Pearson is a U.K.-based international media company with businesses in education, business information and consumer publishing. In addition to its listing on the London Stock Exchange, Pearson is registered on the New York Stock Exchange. As a foreign private issuer, Pearson must file Form 20-F with the Securities and Exchange Commission.  Form 20-F is similar to Form 10-K, which must be filed annually by U.S. publicly held corporations. Also as an FPI,  Pearson must be compliant with Section 404 of the Sarbanes-Oxley Act of 2002 (SOX 404) for the first time in December 2006.  In order to be compliant, Pearson must document and test its controls over financial reporting, and management must attest to the effectiveness of the controls.

Pearson has been working on its SOX 404 project since 2003, initially using a basic documentation tool to meet its compliance requirements. Going forward, the company recognized that it needed a more sustainable approach

"We realized that viewing Sarbanes-Oxley as a one-time audit exercise would not accomplish what the law intended," says Michael Fortini, director of compliance at Pearson. "We wanted to make our controls an embedded part of everyone's day-to-day jobs, baking it in so that everyone sees it as an integral part of their work ... It gives our employees ‘muscle memory' so they do not have to rethink their actions every time they carry out a compliance-related action."

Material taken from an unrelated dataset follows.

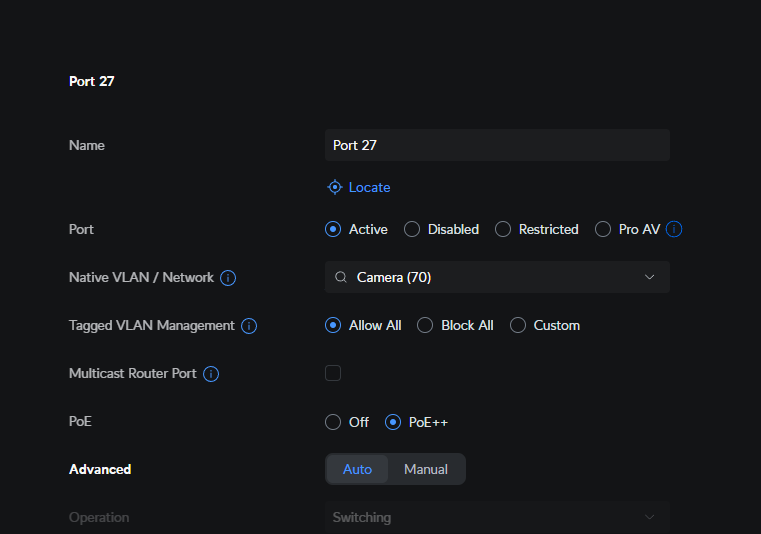This screenshot has height=534, width=761.
Task: Show info for Native VLAN / Network
Action: (x=228, y=278)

As a way to support that approach, Pearson sought a software solution that would provide visibility into what was taking place throughout the company. "The system had to do the reporting and manage it for us," Fortini says, "without our needing armies of people capturing the information." As a result, Pearson sought a system that would have workflow as a core element. When they saw a demonstration using a business process management solution from Appian (, it seemed like a good match.

Pearson is in the process of implementing Appian's Compliance Process Management Suite for Sarbanes-Oxley, and so far, has found the solution to be clear and intuitive for its employees to use.

"Everything we do will be captured as we do it, and can be seen by management," Fortini says.

Not all of the elements of the Appian Suite for Sarbanes-Oxley have been implemented, so the company is still using some spreadsheets for reporting. Over the next year, the system will be fully deployed. Pearson plans to port data from its legacy records management (RM) system into the Appian solution.

"We will need to do some work on this semi-structured data to make it a more concise documentation of our key controls," says Fortini. "We want to create something that is easily maintained." One selling point of Appian's solution is that all of the required components—BPM, test results reporting and RM—are contained in one suite, eliminating integration issues.

Companies tend to go through three phases of compliance, according to Malcolm Ross, director of the solutions consulting group at Appian. The first phase typically involves approaching compliance as a one-time project. The goal of the project is to achieve compliance for the first time but not necessarily establish long-lasting policies, procedures and software infrastructure to maintain that compliance year after year. In the second stage, corporations begin to introduce enterprise compliance software packages to provide a central repository of compliance data, better reporting into the level of compliance achieved and regular auditor testing procedures to enforce regular compliance.

Finally, in the third phase, corporations can move into a self-complying enterprise through effective deployment of BPM and BI tools, lowering the amount of work required to maintain compliance.

"The ultimate goal is to automate the enforcement of rules," says Ross, "so that if someone tries to bypass a rule, the compliance manager is notified in real time instead of discovering the violation in the next audit cycle several weeks or months after it occurred."

In addition, being able to correlate events with business and compliance data is of great value. "Process automation alone for compliance is not a differentiator," explains Ross, "but being able to correlate compliance data--such as control objectives, risks and key controls--with process metric data gives managers a powerful insight into the effectiveness of business processes."